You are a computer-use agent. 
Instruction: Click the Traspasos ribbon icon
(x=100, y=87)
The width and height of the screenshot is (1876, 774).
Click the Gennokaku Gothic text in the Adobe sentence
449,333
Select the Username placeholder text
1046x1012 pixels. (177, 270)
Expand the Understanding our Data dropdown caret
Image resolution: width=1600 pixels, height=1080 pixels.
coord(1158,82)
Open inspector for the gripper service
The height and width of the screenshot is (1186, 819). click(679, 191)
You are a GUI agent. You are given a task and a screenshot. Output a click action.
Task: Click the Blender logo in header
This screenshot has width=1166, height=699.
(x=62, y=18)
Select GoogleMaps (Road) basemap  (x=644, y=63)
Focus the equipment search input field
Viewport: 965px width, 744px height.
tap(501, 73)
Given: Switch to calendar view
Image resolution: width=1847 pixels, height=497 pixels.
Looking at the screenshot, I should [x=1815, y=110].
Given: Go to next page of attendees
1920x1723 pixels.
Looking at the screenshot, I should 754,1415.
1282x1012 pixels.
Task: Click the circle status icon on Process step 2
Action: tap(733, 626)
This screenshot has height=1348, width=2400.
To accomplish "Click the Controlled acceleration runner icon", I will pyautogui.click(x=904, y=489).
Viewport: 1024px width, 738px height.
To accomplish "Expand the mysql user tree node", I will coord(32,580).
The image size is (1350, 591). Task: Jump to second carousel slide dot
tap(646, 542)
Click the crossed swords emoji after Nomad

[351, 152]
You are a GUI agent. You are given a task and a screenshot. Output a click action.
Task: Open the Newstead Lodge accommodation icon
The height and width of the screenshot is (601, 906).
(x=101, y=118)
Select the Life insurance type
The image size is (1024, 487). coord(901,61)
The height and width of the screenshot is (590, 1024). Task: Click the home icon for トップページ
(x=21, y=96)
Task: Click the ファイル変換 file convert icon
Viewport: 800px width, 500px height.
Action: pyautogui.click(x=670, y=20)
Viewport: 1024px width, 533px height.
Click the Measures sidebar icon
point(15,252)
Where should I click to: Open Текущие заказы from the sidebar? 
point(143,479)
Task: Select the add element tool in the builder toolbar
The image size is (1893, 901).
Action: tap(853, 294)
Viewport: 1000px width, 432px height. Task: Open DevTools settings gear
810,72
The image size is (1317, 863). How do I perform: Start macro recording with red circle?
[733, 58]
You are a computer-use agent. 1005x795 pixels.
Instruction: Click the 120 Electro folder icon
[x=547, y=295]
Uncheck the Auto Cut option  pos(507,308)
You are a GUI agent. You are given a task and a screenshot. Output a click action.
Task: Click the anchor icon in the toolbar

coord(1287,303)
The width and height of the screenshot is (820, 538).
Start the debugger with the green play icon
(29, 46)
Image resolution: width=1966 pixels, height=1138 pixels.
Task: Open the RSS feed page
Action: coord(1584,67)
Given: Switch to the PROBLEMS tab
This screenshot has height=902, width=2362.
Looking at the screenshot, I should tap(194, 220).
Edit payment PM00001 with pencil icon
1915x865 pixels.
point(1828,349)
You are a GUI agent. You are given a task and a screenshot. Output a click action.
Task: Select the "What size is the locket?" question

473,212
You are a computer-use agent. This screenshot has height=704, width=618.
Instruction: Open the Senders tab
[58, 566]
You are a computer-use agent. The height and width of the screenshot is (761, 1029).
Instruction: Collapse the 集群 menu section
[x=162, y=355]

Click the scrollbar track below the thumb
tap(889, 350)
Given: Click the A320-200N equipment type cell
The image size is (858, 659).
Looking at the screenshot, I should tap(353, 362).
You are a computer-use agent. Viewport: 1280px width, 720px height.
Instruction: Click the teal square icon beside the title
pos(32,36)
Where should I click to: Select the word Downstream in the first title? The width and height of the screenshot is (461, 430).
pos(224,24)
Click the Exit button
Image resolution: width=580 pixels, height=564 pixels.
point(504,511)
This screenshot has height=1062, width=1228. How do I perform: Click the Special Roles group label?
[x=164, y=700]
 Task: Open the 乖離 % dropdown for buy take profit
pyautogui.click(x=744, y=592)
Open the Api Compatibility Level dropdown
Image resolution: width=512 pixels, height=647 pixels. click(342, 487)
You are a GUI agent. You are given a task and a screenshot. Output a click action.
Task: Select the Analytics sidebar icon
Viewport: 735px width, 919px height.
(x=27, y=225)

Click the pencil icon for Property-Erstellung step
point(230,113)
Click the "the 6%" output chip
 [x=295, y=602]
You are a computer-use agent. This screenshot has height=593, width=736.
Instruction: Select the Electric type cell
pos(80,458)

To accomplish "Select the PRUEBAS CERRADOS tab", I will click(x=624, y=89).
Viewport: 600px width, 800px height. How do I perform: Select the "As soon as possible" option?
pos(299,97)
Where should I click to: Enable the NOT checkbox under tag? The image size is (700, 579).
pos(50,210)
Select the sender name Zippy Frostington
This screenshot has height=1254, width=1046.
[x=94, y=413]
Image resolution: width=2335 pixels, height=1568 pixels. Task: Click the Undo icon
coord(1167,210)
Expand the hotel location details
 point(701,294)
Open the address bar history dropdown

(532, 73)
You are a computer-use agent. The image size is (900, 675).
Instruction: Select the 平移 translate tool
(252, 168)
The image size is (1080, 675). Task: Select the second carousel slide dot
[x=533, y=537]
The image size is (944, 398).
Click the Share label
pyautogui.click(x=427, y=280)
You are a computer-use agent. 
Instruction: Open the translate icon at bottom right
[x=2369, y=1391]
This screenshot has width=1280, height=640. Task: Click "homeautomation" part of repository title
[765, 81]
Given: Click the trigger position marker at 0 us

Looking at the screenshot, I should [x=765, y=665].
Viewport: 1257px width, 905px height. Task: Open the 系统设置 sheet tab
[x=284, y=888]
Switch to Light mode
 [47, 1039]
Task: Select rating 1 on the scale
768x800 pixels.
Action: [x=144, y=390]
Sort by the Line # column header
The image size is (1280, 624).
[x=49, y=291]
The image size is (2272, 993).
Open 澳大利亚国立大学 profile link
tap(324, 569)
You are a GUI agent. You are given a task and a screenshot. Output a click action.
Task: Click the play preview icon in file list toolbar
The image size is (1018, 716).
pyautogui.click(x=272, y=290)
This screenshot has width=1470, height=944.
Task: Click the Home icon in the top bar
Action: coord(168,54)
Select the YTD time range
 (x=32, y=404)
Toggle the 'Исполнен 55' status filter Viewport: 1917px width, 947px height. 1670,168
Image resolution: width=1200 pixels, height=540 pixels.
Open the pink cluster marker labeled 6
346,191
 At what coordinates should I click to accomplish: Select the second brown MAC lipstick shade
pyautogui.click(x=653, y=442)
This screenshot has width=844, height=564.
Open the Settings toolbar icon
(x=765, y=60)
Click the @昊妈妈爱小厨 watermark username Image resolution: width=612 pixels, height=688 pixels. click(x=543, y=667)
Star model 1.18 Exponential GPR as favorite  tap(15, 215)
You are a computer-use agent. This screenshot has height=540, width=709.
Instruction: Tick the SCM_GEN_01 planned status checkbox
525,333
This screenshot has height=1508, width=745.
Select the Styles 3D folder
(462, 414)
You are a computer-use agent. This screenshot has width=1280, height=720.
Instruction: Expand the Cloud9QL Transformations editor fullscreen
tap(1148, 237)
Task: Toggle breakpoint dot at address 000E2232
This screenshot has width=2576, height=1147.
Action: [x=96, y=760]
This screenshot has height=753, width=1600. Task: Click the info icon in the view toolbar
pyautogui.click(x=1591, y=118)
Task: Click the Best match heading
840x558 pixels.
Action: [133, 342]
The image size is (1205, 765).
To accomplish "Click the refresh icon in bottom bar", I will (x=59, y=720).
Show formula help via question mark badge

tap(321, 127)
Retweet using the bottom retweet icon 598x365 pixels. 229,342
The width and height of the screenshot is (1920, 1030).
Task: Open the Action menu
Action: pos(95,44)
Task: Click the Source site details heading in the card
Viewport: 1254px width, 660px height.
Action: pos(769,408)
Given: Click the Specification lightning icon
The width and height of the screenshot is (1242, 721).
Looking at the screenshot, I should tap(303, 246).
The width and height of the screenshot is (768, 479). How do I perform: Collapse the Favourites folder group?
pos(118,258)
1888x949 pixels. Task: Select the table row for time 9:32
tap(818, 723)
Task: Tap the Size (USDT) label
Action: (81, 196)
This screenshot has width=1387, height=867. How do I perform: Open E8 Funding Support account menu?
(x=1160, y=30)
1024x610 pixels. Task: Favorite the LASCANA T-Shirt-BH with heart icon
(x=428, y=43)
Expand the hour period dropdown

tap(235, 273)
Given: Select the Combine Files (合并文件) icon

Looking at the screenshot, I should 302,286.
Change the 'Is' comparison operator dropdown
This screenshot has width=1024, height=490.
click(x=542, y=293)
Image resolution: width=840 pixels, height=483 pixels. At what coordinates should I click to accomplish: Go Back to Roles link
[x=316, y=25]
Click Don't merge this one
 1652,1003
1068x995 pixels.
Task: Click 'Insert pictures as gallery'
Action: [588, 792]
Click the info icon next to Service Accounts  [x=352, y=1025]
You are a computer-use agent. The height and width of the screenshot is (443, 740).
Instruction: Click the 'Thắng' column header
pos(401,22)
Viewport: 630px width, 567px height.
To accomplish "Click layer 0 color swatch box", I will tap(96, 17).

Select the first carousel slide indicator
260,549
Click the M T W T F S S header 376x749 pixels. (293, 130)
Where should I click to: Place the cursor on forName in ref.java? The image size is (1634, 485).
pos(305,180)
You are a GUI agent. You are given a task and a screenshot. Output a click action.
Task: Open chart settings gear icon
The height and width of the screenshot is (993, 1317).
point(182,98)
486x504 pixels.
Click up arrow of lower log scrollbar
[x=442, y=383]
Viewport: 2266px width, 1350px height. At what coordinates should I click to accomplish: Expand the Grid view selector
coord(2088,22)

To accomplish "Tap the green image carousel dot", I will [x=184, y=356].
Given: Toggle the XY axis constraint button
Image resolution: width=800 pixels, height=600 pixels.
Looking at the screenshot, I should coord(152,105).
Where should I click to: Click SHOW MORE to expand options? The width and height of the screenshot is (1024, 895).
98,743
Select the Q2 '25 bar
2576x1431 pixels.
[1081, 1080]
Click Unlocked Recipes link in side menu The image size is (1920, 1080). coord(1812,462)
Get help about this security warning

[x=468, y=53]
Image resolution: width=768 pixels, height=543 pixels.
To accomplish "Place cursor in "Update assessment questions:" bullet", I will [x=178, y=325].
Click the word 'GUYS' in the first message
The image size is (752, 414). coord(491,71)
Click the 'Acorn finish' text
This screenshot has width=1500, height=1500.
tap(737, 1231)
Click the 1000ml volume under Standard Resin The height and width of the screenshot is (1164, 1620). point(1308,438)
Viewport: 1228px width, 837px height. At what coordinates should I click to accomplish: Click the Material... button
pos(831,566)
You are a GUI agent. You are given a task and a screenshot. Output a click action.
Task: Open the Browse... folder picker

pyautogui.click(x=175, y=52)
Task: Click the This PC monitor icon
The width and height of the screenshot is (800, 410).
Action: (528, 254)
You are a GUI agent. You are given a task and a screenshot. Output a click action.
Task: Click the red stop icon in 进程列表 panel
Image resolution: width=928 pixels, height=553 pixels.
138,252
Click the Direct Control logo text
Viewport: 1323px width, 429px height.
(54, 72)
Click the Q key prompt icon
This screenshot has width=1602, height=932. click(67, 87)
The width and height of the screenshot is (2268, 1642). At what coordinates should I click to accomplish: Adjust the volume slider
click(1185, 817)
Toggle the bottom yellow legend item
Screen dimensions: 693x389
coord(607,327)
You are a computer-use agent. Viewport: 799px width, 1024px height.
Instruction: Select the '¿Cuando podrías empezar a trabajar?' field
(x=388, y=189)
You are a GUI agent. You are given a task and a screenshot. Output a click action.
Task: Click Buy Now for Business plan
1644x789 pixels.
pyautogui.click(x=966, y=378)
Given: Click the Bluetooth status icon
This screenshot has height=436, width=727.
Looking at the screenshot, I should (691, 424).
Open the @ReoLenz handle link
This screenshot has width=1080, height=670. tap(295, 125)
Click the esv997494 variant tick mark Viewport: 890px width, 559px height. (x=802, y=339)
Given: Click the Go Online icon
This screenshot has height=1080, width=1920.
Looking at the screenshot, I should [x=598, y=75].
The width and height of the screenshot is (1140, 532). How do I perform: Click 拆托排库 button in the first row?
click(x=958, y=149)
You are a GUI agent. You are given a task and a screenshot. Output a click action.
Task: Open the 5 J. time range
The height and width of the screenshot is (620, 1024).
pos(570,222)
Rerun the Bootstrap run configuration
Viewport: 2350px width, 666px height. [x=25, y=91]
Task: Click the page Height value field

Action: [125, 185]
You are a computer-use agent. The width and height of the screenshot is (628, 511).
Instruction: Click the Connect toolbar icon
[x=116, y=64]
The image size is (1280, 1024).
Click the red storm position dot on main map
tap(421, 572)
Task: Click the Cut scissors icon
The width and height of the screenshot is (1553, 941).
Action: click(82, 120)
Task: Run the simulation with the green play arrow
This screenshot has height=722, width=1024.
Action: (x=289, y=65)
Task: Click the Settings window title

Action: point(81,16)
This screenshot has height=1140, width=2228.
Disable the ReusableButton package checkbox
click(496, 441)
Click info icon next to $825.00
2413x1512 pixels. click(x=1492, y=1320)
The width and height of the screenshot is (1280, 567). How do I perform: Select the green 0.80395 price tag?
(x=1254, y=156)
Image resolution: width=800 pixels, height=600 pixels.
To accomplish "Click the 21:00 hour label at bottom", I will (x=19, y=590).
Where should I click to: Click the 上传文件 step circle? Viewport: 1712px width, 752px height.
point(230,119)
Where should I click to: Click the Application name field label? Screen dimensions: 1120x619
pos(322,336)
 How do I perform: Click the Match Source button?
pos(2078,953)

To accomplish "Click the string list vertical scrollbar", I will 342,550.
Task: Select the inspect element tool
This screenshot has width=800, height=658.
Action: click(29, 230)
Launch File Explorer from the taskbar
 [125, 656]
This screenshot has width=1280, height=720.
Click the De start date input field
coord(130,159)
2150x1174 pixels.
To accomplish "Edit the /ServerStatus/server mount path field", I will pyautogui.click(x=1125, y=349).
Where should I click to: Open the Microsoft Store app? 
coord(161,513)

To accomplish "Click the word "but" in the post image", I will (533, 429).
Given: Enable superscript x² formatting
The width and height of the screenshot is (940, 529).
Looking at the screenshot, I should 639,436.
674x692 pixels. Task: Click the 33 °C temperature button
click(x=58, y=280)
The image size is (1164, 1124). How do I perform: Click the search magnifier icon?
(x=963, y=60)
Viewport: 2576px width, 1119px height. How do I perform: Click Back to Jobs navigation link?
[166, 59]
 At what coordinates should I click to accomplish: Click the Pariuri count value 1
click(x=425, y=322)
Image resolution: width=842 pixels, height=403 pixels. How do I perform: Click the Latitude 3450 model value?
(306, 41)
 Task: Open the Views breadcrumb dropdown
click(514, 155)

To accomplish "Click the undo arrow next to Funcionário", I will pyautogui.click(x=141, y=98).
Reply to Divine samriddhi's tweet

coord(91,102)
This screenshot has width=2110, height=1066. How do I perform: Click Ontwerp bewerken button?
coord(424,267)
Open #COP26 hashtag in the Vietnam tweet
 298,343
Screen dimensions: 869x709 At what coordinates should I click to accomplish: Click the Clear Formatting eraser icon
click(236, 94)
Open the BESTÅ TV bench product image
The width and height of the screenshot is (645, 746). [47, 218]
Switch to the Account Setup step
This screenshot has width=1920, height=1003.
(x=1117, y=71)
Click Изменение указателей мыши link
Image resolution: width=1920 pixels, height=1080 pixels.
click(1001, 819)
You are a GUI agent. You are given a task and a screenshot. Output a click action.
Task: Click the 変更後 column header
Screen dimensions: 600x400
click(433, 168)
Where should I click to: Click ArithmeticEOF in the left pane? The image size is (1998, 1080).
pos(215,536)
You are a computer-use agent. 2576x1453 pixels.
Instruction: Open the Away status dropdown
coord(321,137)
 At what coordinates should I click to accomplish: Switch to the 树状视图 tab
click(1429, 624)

⁂

### EXERCISE GOAL
Please copy the lines of the listing verbatim, starting with the line that contains "Open the BESTÅ TV bench product image" and going on through the final line of the listing.

### EXERCISE RESULT
Open the BESTÅ TV bench product image
The width and height of the screenshot is (645, 746). [47, 218]
Switch to the Account Setup step
This screenshot has width=1920, height=1003.
(x=1117, y=71)
Click Изменение указателей мыши link
Image resolution: width=1920 pixels, height=1080 pixels.
click(1001, 819)
You are a GUI agent. You are given a task and a screenshot. Output a click action.
Task: Click the 変更後 column header
Screen dimensions: 600x400
click(433, 168)
Where should I click to: Click ArithmeticEOF in the left pane? The image size is (1998, 1080).
pos(215,536)
You are a computer-use agent. 2576x1453 pixels.
Instruction: Open the Away status dropdown
coord(321,137)
 At what coordinates should I click to accomplish: Switch to the 树状视图 tab
click(1429, 624)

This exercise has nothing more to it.